(Special to The Root) — Continuing their historical practice of working together to address issues of concern to the African-American community, the NAACP, National Urban League, United Negro College Fund and NAACP Legal Defense and Educational Fund are working cooperatively to improve educational opportunities for all students. This week we will run op-eds by the leaders of each organization that address a crucial aspect of what it will take to prepare our young people to succeed in life. Today: The president of UNCF addresses college readiness and the gap in four-year-college graduation rates. See previous essays in the series here.
Jan. 1 marked the 150th anniversary of the Emancipation Proclamation. But has a century and a half of progress lived up to the freedom for all races that the proclamation and constitutional amendments that followed seemed to augur?
Two years after the proclamation, as chronicled by the current film that bears his name, President Abraham Lincoln would succeed in passing through Congress the 13th Amendment to the Constitution that formally and finally abolished slavery throughout the nation.
Today, especially in the area of education, which has been my life's work, Lincoln's proclamation and the landmark victories during and after the Civil War can produce a feeling of inevitability, a sense of our history as the narrative of unalloyed triumph in the hard-fought struggle on what Frederick Douglass so eloquently labeled "the pathway from slavery to freedom." That sense of victory is reinforced this Jan. 21 — the national holiday of Martin Luther King Jr.'s birth, and with rich and powerful resonance the date of the second inaugural of our first black president.

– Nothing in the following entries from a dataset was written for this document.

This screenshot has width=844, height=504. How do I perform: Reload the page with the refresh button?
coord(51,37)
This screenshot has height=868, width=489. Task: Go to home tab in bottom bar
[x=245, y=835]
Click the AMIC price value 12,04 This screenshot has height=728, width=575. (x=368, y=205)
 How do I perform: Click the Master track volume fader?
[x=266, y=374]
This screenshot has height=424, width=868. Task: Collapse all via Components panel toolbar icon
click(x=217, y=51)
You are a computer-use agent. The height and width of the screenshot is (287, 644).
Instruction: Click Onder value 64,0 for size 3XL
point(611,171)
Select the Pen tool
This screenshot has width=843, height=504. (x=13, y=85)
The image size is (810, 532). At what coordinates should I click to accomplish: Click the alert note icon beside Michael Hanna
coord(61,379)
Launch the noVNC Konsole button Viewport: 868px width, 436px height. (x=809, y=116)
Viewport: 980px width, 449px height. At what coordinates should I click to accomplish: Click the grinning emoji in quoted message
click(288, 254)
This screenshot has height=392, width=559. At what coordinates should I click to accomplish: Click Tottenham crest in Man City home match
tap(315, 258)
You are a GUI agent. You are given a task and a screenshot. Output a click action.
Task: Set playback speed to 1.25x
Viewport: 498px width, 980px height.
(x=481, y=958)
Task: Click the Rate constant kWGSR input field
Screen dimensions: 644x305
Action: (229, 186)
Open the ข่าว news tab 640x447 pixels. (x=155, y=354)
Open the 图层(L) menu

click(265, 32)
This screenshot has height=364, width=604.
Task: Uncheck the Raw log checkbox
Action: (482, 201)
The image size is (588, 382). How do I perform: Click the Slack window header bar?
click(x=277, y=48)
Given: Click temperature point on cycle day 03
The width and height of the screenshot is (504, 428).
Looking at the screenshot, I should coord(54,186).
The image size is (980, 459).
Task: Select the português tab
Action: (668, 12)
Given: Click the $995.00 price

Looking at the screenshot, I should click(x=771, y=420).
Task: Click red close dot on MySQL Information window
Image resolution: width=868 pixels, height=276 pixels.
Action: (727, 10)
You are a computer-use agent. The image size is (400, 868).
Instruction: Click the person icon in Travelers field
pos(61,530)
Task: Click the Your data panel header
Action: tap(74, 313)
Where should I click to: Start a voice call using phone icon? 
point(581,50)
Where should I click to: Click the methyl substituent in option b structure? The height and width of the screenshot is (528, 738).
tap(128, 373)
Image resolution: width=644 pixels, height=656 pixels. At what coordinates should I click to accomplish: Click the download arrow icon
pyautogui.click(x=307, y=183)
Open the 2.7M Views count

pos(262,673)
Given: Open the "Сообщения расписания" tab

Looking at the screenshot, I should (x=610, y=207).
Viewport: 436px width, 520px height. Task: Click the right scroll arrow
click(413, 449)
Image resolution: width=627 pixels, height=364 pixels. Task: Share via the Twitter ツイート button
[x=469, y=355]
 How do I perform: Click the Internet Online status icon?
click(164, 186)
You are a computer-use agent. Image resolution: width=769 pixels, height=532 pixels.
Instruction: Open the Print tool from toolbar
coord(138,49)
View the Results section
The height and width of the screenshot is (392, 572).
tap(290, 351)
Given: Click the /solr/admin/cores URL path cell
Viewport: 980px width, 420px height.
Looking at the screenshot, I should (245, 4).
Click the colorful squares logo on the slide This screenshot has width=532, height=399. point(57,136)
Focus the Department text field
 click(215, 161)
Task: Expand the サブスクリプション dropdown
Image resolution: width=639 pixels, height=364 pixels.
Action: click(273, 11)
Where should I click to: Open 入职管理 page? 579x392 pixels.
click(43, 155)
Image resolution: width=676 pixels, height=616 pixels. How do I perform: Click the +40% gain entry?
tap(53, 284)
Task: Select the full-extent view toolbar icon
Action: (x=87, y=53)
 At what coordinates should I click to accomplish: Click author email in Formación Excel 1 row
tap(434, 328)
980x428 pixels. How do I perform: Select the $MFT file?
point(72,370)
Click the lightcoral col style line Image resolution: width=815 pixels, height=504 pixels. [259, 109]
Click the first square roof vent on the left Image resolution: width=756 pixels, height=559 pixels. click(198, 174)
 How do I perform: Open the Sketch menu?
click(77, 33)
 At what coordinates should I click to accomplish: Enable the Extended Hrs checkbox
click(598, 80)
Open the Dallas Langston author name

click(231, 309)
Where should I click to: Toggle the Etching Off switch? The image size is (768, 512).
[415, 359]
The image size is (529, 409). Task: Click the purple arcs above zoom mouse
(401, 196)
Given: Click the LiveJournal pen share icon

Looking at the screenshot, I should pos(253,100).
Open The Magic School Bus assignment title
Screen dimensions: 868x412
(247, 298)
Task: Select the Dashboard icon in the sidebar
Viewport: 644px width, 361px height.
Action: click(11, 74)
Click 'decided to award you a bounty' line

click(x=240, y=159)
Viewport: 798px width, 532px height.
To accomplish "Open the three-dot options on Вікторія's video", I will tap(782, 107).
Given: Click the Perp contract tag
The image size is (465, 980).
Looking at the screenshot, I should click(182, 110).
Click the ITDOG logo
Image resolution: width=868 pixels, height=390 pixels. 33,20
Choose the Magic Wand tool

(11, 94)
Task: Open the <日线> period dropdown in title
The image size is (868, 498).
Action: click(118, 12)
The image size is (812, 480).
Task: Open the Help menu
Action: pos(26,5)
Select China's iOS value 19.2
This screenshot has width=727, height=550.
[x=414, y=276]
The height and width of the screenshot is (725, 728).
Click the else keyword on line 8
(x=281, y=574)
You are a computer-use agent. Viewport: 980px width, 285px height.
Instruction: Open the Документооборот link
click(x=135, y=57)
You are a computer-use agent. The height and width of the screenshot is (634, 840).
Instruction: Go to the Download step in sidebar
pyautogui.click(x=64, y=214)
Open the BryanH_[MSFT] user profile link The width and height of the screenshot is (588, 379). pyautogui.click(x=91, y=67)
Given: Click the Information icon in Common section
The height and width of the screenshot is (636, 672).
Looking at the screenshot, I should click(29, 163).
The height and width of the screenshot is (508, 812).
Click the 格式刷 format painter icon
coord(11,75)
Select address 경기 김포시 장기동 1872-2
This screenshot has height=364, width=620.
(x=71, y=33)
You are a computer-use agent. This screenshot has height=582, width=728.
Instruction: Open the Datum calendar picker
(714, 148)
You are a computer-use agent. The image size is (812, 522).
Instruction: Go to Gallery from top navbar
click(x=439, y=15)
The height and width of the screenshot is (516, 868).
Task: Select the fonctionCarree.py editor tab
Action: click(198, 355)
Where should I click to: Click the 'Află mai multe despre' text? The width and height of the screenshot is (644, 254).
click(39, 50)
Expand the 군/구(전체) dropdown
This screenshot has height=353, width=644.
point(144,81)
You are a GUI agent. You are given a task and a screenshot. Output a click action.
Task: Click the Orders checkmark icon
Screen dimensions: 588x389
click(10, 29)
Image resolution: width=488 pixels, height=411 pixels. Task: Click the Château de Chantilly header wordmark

Yet layered beneath the substantial accomplishment of re-electing Barack Obama — which serves as a symbol of so many other goals fought for and gained over the last century and a half — there are other deeply disturbing realities of black life in America that challenge us not to be complacent, not to be satisfied with what we have achieved.
Nearly half of all black children who begin kindergarten do not graduate from high school. And only 5 percent of black high school students who took the ACT test for high school achievement and college admissions in 2011 met its college-readiness benchmarks. That means that a sizable proportion of black students who go on to college are not fully prepared. Many have to take at least one remedial course, for which they pay college tuition but receive no college credit.
Coupled with the financial challenges that black students face paying tuition, it should be little surprise that only 40 percent of all black students who start college finish within six years. Today only 20 percent of adult African Americans have a college degree — compared with 34 percent of whites and 51 percent of Asian Americans.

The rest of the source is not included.